5271 sayılı CMK’nin 291/1. fıkrasında temyiz istemi ve süresine ilişkin düzenlemede, "Tutuklu bulunan sanık hakkında 263. madde hükmü saklıdır" hükmü, CMK’nin 263. maddesinde ise "Tutuklu bulunan şüpheli veya sanık, zabıt kâtibine veya tutuklu bulunduğu ceza infaz kurumu ve tutukevi müdürüne beyanda bulunmak suretiyle veya bu hususta bir dilekçe vererek kanun yollarına başvurabilir." hükmünün yer alması, yine CMK’nin 232/6. fıkrasında "Hüküm fıkrasında, 223. maddeye göre verilen kararın ne olduğunun, uygulanan kanun maddelerinin, verilen ceza miktarının, kanun yollarına başvurma ve tazminat isteme olanağının bulunup bulunmadığının, başvuru olanağı varsa süresi ve merciinin tereddüde yer vermeyecek şekilde açıkça gösterilmesi gerekir." şeklindeki düzenlemeler karşısında ceza infaz kurumunda bulunan sanık ...’e yukarıdaki maddeler çerçevesinde CMK’nin 263. maddesinde gösterilen usul ile de temyiz başvurusunda bulunabileceğinin hatırlatılmaması ve ayrıca yokluğunda verilen kararların ceza infaz kurumunda bulunan sanığa tebliğ edilmesine rağmen kararların sanığa “Okunup anlatıldığına” dair tebliğ tebellüğ belgesi üzerinde şerhin bulunmaması nedeniyle tebligatın usulüne uygun olmaması hususları göz önüne alındığında kararların usulünce kesinleşmediği tespit edilmiştir.

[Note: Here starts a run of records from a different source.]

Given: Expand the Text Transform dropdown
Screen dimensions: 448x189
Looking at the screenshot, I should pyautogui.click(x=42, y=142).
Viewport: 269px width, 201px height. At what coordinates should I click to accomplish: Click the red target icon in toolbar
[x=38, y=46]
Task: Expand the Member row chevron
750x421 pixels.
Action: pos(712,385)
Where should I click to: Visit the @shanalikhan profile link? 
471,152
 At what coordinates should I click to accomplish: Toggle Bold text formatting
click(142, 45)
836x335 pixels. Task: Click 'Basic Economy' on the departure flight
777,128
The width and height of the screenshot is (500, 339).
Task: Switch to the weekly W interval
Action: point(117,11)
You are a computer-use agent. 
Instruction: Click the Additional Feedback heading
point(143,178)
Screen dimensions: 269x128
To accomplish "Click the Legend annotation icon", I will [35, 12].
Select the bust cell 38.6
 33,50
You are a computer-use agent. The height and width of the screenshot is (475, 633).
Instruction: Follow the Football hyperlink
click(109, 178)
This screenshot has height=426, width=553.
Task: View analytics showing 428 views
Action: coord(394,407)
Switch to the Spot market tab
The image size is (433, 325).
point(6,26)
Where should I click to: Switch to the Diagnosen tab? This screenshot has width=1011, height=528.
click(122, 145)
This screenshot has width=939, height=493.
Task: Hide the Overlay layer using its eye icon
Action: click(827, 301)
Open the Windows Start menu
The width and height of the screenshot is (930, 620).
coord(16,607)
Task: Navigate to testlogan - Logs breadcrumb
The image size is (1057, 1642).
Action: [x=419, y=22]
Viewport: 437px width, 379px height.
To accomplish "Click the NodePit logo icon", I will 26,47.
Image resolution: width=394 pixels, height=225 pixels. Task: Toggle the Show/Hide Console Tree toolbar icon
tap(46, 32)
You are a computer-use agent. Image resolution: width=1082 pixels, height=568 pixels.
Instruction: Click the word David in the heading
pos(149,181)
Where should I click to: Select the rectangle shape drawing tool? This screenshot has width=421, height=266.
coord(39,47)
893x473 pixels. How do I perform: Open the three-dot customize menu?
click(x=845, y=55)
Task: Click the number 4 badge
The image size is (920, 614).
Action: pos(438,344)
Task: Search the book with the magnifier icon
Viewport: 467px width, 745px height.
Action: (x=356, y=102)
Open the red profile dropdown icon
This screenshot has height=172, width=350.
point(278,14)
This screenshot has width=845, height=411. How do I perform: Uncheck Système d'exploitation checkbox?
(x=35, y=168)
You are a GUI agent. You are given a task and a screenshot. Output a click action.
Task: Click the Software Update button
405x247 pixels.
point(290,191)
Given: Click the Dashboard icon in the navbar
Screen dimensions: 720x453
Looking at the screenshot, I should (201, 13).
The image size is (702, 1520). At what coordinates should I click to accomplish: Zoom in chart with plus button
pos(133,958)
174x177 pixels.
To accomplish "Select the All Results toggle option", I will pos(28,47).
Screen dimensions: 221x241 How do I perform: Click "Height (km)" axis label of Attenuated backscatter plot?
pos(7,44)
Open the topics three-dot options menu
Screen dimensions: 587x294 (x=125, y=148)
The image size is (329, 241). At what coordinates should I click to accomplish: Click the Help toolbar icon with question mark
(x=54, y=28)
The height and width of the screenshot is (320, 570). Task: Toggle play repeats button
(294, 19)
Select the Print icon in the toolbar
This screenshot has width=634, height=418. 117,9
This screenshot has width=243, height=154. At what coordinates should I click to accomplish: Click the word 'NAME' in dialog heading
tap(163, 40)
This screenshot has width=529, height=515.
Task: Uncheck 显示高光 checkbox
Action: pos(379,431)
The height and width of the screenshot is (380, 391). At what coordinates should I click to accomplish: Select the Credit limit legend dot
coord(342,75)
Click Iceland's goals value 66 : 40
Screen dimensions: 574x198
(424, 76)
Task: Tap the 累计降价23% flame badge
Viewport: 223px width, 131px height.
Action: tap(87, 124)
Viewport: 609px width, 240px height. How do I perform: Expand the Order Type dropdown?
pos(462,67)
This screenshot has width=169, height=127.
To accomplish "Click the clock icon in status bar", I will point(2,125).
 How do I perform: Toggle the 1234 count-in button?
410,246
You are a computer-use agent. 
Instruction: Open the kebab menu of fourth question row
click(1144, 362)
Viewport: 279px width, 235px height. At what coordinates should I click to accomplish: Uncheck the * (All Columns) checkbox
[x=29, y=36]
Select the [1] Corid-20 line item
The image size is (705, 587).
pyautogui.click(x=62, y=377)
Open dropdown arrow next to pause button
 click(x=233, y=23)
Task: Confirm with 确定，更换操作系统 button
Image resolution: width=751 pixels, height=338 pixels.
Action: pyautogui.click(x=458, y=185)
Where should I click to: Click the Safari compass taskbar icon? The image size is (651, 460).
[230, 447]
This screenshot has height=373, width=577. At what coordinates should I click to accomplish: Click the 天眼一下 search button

Sanığın ceza infaz kurumundan gönderdiği 18.01.2019 ve 30.01.2019 tarihli dilekçeleriyle eski hale getirme ve temyiz isteminde bulunması karşısında, temyiz istemiyle birlikte talep edilen eski hale getirme talebi hususunda karar verilmek üzere, dosyanın Yargıtay’a gönderilmesi gerekirken, hukuken geçersiz nitelikte ek karar verilerek dosyanın kanun yararına bozma yoluna gönderildiği görülmektedir.
Bu itibarla, kanun yararına bozma yoluna istinaf veya temyiz incelemesinden geçmeksizin kesinleşen karar veya hükümlere karşı başvurulabilmesi nedeniyle, temyiz yolu açık olan kararlara yönelik sanığın vaki istemi uyarınca, dosyanın olağan kanun yolu sürecinin tamamlanması için Yargıtay"a gönderilmesi gerektiğinden, kanun yararına bozma isteminin reddine karar verilmiştir.
SONUÇ VE KARAR:
Yargıtay Cumhuriyet Başsavcılığının düzenlediği ihbarnamedeki düşünce, olağan kanun yolu sürecinin tamamlanmamış olması nedeniyle yerinde görülmediğinden, 5271 sayılı CMK"nin 309. maddesi uyarınca KANUN YARARINA BOZMA İSTEMİNİN REDDİNE, sanığın temyiz istemi açısından tebliğname düzenlenmesi için dosyanın Yargıtay Cumhuriyet Başsavcılığına gönderilmesine, 25/02/2020 tarihinde oy birliğiyle karar verildi.